--- Task 1 ---
Answer these questions using the billing guide.
(a) How much in improper Medicaid payments did the federal government find in 2023?
(b) What processes claims under Original Medicare?
(c) What improper payment rate does CMS's data show for Original Medicare?
--- Task 2 ---
Write out the passage from the billing guide word for word, starting with "This guide explains" and going on through "dispute is handled.".

--- Reading text ---
BEGIN

Got a Medicare or Medicaid Bill That Looks Wrong? Here's What You Can Do

March 24, 2026
10 min
Multiple paid medical bills

Medicare and Medicaid cover more than 145 million Americans. Both programs have billing errors — at a rate that may surprise you.

In 2023, the federal government found $31 billion in improper Medicare payments and $50 billion in improper Medicaid payments. Some of those errors land directly on patients.

If something on your bill looks wrong, you have the right to dispute it. But the process is not simple. Each program has its own rules, its own documents, its own deadlines, and its own appeal structure. Missing a single deadline can cost you the right to appeal entirely.

This guide explains how errors happen and what the appeal process looks like for each program.

1. Medicare

Medicare is not one plan. There are three main types — and each one has a different appeal process, different documents, and different timelines. The type you have changes everything about how a dispute is handled.

  • Original Medicare (Parts A and B) — run directly by the federal government. Claims are processed by a Medicare Administrative Contractor (MAC). Your key document is the Medicare Summary Notice (MSN), which is mailed quarterly.
  • Medicare Advantage (Part C) — run by a private insurer approved by CMS. Your key document is an Explanation of Benefits (EOB) from the plan. Prior authorization requirements are a major source of disputes.
  • Medicare Part D (Prescription Drug Plans) —covers prescription drugs through a private plan sponsor. Timelines at the early levels are dramatically shorter — as fast as 24 hours.

Original Medicare (Parts A and B)

Billing errors in Original Medicare are common. CMS’s own data shows a 7.4% improper payment rate — roughly $31 billion in 2023. The errors that affect patients most directly include:

  • Upcoding — a routine visit billed as a more complex one, inflating the charge
  • Wrong place of service code — an office visit billed as a hospital visit, which pays at a much higher rate
  • Lack of adequate documentation of medical necessity, resulting in a claim denial
  • Billing without an Advance Beneficiary Notice (ABN)— if Medicare is likely to deny a service, providers must warn you in writing first. If they don’t, they generally cannot bill you for it.

END

--- Data shown ---

BEGIN

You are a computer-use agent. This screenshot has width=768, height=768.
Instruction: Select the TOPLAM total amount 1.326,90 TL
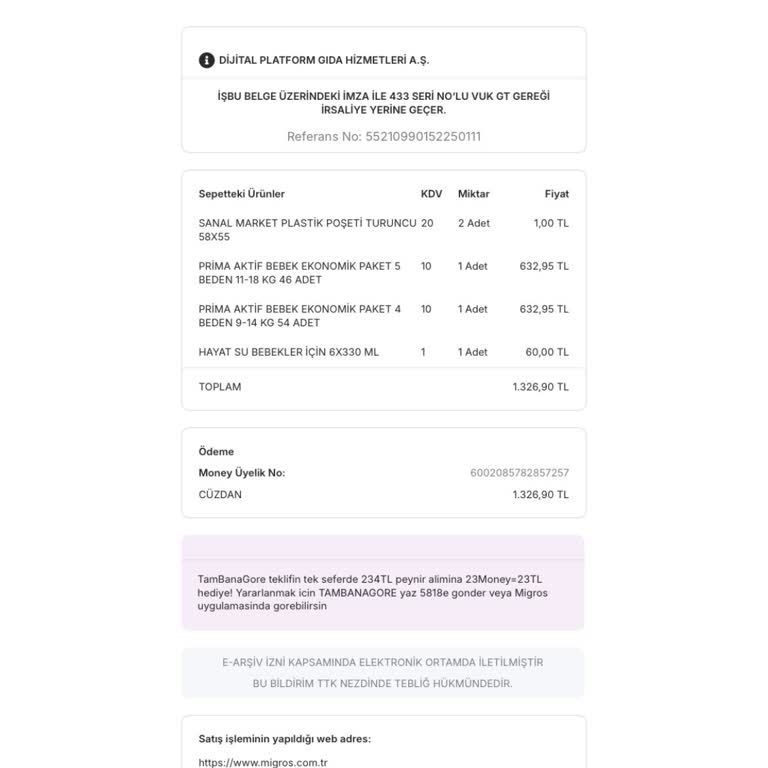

END

--- Expected answer 1 ---
(a) $50 billion
(b) A Medicare Administrative Contractor (MAC)
(c) 7.4%

--- Expected answer 2 ---
This guide explains how errors happen and what the appeal process looks like for each program.

1. Medicare

Medicare is not one plan. There are three main types — and each one has a different appeal process, different documents, and different timelines. The type you have changes everything about how a dispute is handled.